_THE PROBLEM_
Leave out the pictures and restate exactly, and only, the lines from the one that contains "The height and" through the final line of the material below.

━━━━━━

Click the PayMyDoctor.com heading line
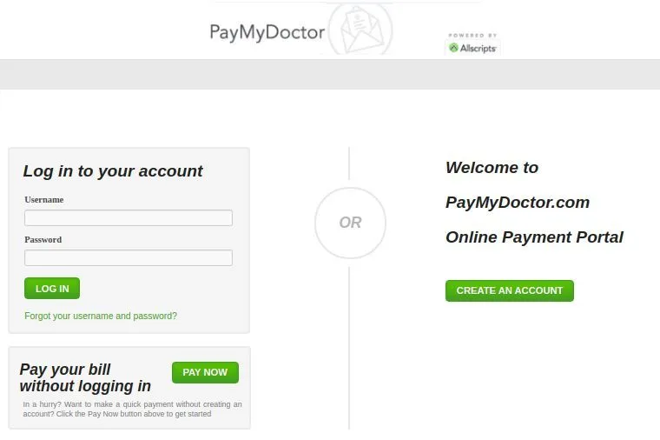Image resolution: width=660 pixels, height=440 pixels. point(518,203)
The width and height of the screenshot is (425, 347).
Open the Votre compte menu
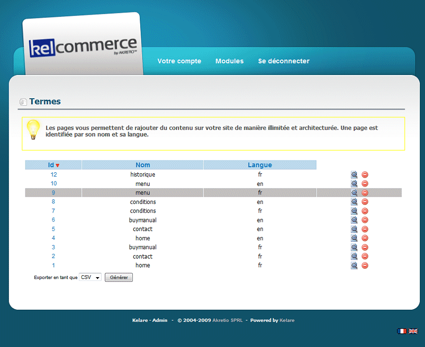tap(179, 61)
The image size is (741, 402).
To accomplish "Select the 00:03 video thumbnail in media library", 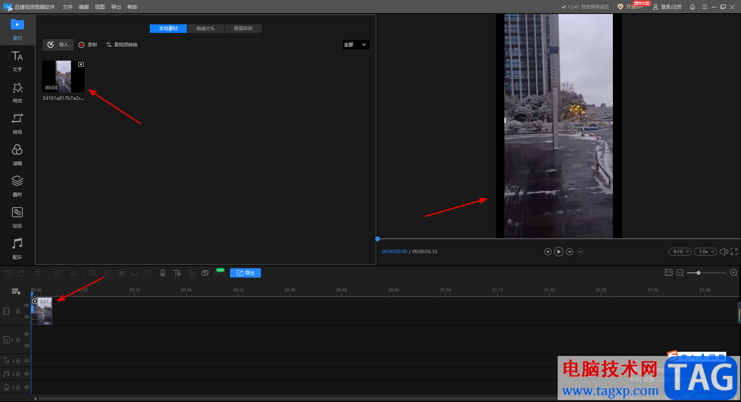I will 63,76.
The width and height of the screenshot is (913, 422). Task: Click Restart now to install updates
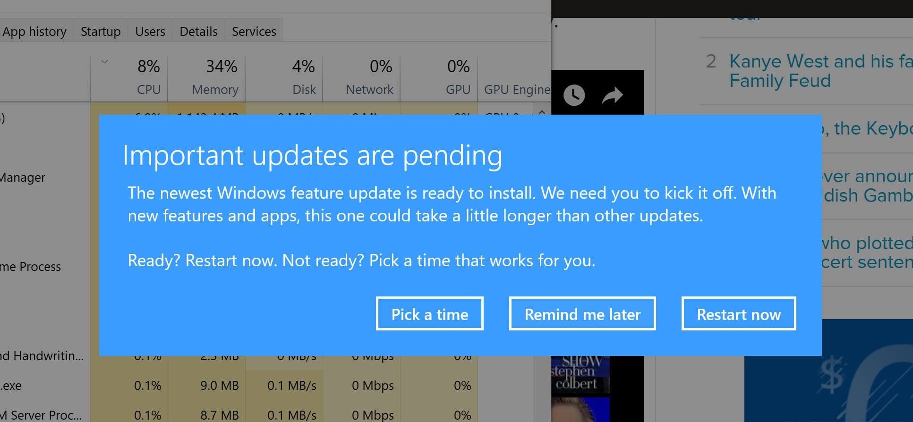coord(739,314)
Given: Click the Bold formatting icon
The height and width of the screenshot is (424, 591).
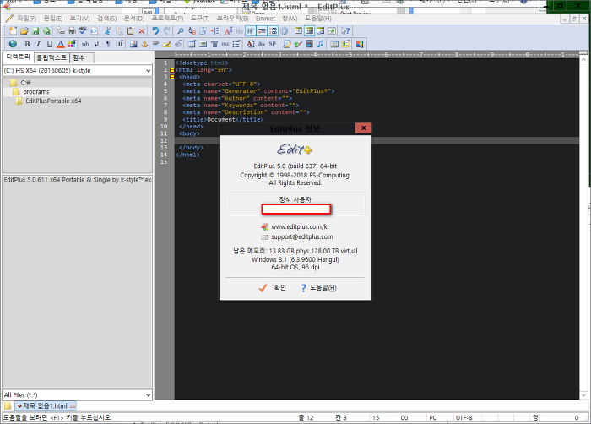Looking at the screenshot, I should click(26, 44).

━━━━━━

_ANSWER SPACE_
The height and width of the screenshot is (424, 591).
Looking at the screenshot, I should click(26, 44).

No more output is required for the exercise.